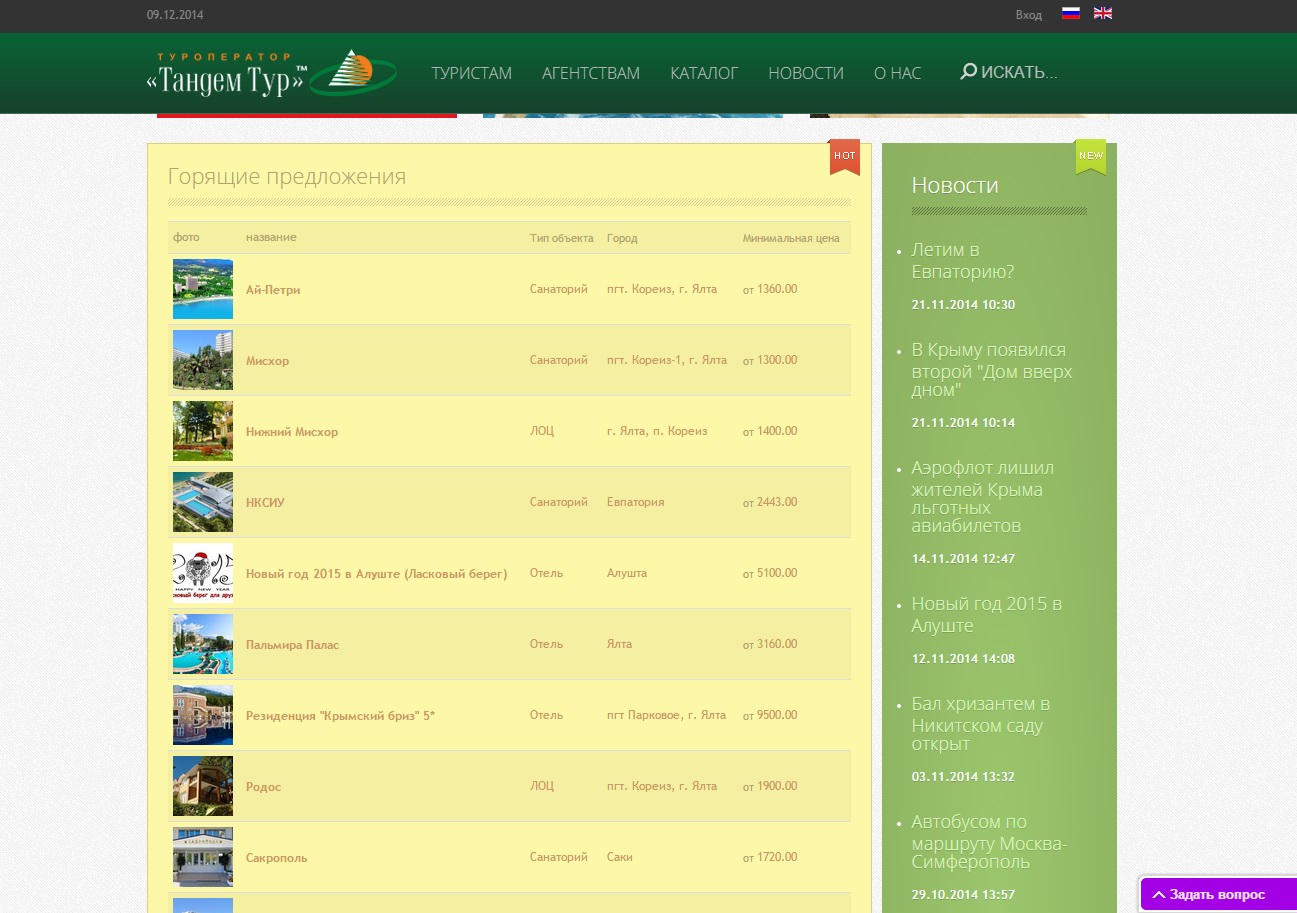Click the green NEW ribbon badge

[x=1090, y=156]
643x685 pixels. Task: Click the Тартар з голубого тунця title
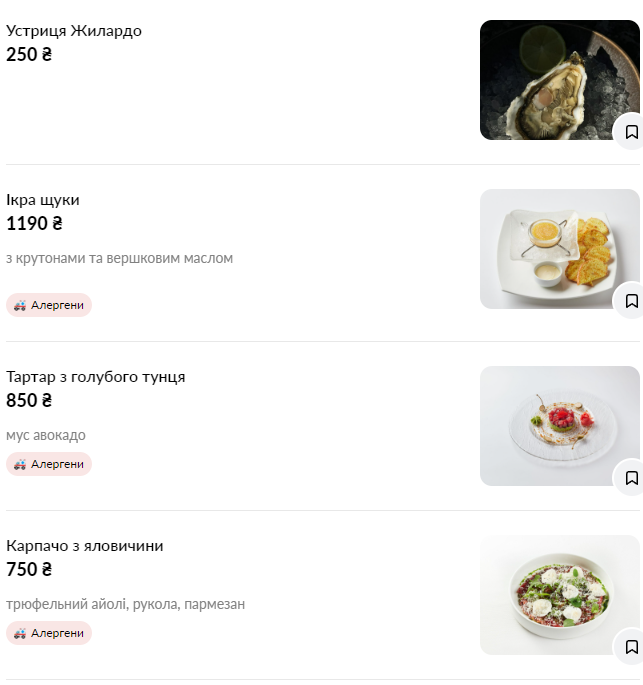click(x=96, y=377)
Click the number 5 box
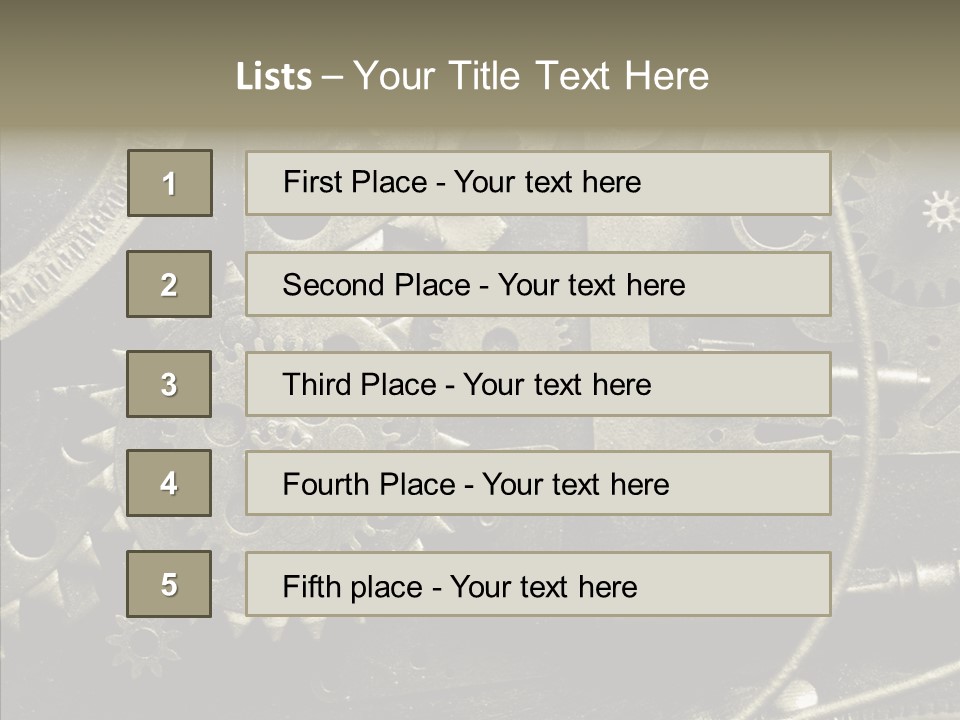 click(x=169, y=584)
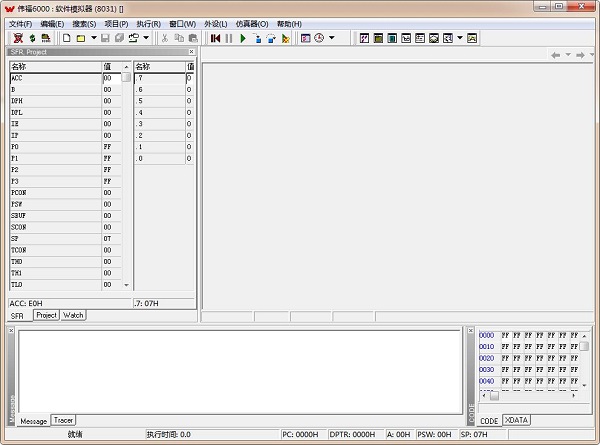The image size is (600, 445).
Task: Switch to the Watch tab
Action: tap(73, 315)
____________
[What is required]
Your answer must reproduce exactly the lines from the line with "643x685 pixels. Task: Click" through the end of the material, both ends included, with every picture dropped.

[Exercise output]
643x685 pixels. Task: Click the Тартар з голубого тунця title
click(x=96, y=377)
Click the number 5 box
 click(x=169, y=584)
The image size is (600, 445).
Task: Switch to the Watch tab
Action: tap(73, 315)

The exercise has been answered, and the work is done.